Mettre des prix sur des maux fussent-ils sous le vocable de la promo, quand bien même le tout serait emballé par des bons mots, ne pourra faire oublier les cahots et les sanglots, et dès lors la seule voix de la raison sera d’accompagner les revendications sans compassion, mais avec compréhension, négociation et détermination : « contre mauvaise fortune bon cœur »…
Un nouveau modèle plus serein et plus équanime
Les mouvements actuels sont une formidable opportunité pour engager une réflexion sur une refonte des modèles économiques construisant les offres touristiques des grands acteurs européens. Il est urgent de repenser et de proposer un nouveau cadre d’organisation plus propice à transformer les énergies en actions concrètes et positives pour toutes les parties en présence.
C’est probablement la fin du « soleil à petits prix », souvent réalisé au détriment des conditions vécues localement pour proposer un nouveau modèle plus serein et plus équanime. Entre les bons sentiments des uns et l’opportunisme des autres, la situation ne peut se contenter d’un « on verra bien », peu propice à créer un élan mobilisateur général.
La cause n’est pas entendue, rien n’est définitif puisque pas encore défini et si l’avenir de ces pays leur appartient, il nous revient de les accompagner sur le chemin de la démocratie et de la dignité individuelle : investir dans l’humain étant sans nul doute le meilleur des rendements.
Dès lors, il conviendra d’accepter voire de dépasser les revendications actuelles des travailleurs de ces pays (15 à 20% de salaire en plus), ce qui représentera une augmentation des prix des packages n’excédant pas 5%. Le tourisme et les touristes peuvent accepter une petite augmentation plus juste si on leur fournit une explication où la plus juste répartition devient un élément de l’équation tarifaire.
Bien sûr, dans l’organisation de cet ordre nouveau, les droits légitimement trouvés (et non re-trouvés) devraient être associés à des devoirs de productivité et de qualité.

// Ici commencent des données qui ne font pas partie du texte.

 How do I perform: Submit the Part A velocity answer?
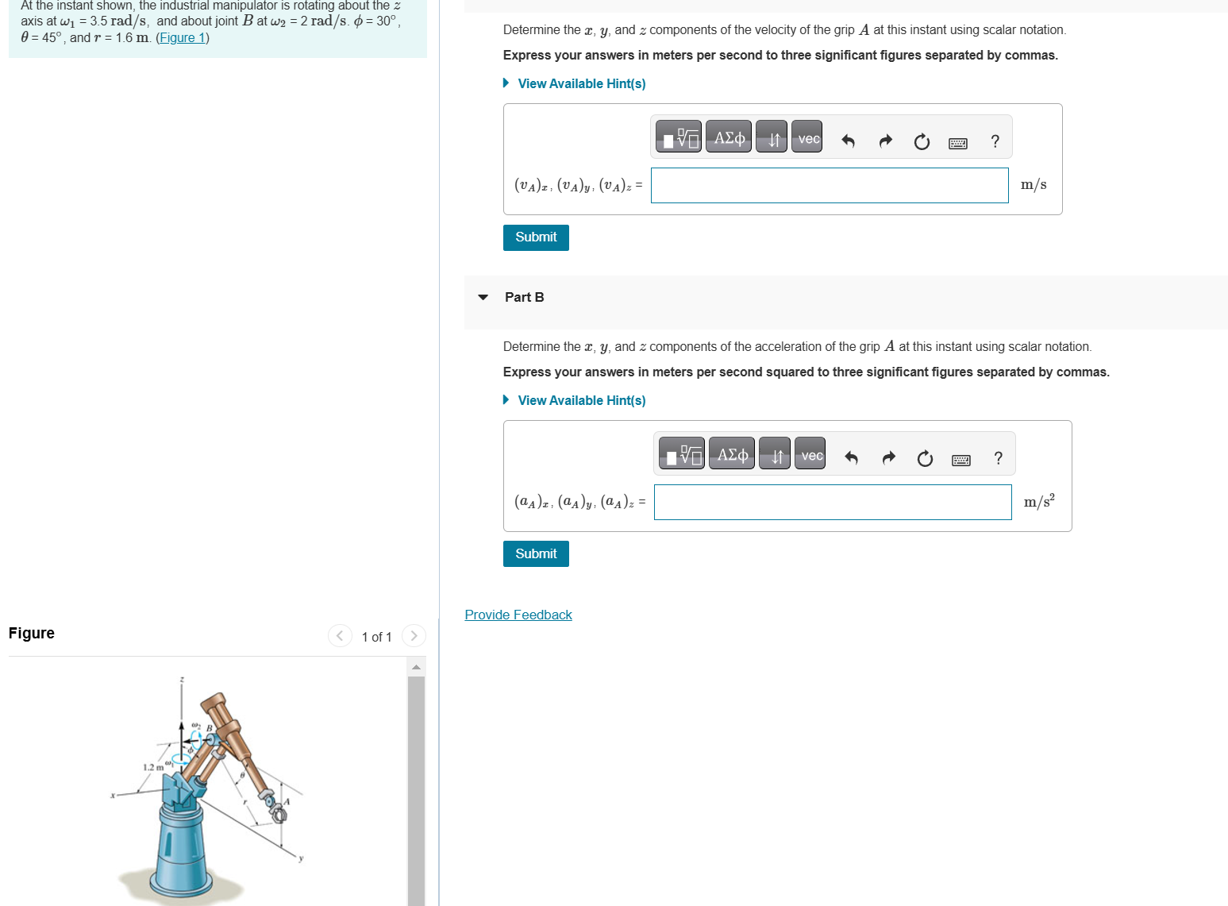coord(535,237)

Plus d’argent, plus d’emplois et plus de considération se transformera à coup sûr en plus de services, d’efficacité et donc de confort pour les clients.
Cette révolution doit servir de point de départ à une évolution du rapport Nord/Sud, et l’exploitation économique doit faire place à des responsabilités politiques et à un sens du service touristique, non comme aliénation mais bien comme une source d’émancipation et de réalisation individuelle prompt à apporter une réponse harmonieuse aux problématiques actuelles, tant de condition, d’immigration, de formation, et plus généralement de satisfaction des recevants comme des reçus, garant d’un nouvel équilibre porteur de valeurs d’avenir où la satisfaction du travail accompli par les populations locales donnera bonne conscience aux voyageurs de l’argent ainsi bien dépensé.